Another factor considered in determining whether a judge is too involved in settlement discussions is whether the case is a jury trial. In U.S. v. Pfizer, the Eighth Circuit reasoned that while a judge presiding over a jury trial may make settlement comments merely giving the parties his or her educated guess on the jury’s finding, a judge presiding over a bench trial who expresses his views on settlement may be guilty of prejudgment and bias. 560 F.2d 319 (8th Cir. 1977). The court reasoned that because of this difference, when the judge is the trier-of-fact, he or she should avoid recommending a settlement figure. Id. at 323.
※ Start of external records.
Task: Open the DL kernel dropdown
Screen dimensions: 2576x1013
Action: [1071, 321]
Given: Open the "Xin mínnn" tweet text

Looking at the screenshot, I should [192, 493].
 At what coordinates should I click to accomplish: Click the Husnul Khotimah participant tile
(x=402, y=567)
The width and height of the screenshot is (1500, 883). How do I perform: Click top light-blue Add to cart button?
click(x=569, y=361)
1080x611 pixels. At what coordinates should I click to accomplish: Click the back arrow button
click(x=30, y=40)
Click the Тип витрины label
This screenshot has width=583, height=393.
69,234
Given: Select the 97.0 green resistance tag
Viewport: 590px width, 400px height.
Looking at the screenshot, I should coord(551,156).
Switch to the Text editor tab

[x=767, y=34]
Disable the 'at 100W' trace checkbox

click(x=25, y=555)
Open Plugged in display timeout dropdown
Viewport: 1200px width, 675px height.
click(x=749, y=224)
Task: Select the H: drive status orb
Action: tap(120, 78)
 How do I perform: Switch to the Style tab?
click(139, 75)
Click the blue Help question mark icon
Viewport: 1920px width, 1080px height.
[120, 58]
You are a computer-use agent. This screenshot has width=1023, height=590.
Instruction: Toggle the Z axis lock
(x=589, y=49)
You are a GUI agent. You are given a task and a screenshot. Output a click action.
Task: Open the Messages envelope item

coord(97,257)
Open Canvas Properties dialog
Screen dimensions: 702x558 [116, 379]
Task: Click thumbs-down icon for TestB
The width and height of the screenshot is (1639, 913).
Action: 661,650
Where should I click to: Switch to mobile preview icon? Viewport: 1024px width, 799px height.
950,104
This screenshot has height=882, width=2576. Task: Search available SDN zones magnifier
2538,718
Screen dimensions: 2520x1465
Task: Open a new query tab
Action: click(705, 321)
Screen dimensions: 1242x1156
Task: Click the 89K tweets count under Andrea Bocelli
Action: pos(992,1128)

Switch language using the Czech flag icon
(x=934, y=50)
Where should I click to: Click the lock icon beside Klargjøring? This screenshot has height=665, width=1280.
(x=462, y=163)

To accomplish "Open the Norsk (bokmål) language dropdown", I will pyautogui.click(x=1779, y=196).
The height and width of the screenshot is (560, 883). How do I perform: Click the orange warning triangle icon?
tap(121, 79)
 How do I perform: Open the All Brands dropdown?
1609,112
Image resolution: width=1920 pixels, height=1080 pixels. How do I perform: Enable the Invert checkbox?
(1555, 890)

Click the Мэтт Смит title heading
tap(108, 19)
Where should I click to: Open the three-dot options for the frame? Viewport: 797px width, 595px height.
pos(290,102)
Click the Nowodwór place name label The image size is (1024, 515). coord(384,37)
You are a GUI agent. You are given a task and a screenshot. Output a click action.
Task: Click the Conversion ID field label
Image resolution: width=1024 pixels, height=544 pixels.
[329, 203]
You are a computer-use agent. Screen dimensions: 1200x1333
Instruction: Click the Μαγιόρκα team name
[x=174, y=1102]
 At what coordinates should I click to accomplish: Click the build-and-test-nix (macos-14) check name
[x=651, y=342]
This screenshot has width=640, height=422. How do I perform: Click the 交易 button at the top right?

Notably, a local rule in Texas explicitly prohibits the assigned judge from discussing settlement figures with the parties in bench trials without the express consent of the parties. N.D. Tex. R. 16.3(b).

III. Conclusion

What is our takeaway from this brief tour of the rules and the cases? The principles set forth by appellate courts are reasonably clear, even if enforcement of those principles can seem lax or erratic. Judges should resist the temptation to immerse themselves in details of settlement negotiations. That much seems obvious. What is, or should be, even more obvious, is that judges should not ignore or mangle their judicial duties in order to coerce settlement. We used to labor in front of a judge (many of you will know who we mean) who would constantly badger mass tort defendants to settle cases. If they settled cases, she would reward them by not scheduling trials for the next month or so. If they didn’t settle, she would line up the trials, creating a thoroughly unworkable schedule. Is that a dispensation of judicial grace or a form of coercion? To our eyes, it looks like the law as cat’s paw. It is also the sort of thing that virtually never gets scrutinized by any appellate court. Every day, in courthouses throughout the land, lawyers encounter settlement coercion. Maybe it happens when a judge tinkers with rulings, or the timing of rulings, to create an in terrorem effect that is designed to induce settlement. Pardon us if we do not applaud such “management.” Why can’t we get fair rulings, and let the parties decide whether settlement makes sense for them? We are entitled to expect justice, not coercion. We should not settle for less.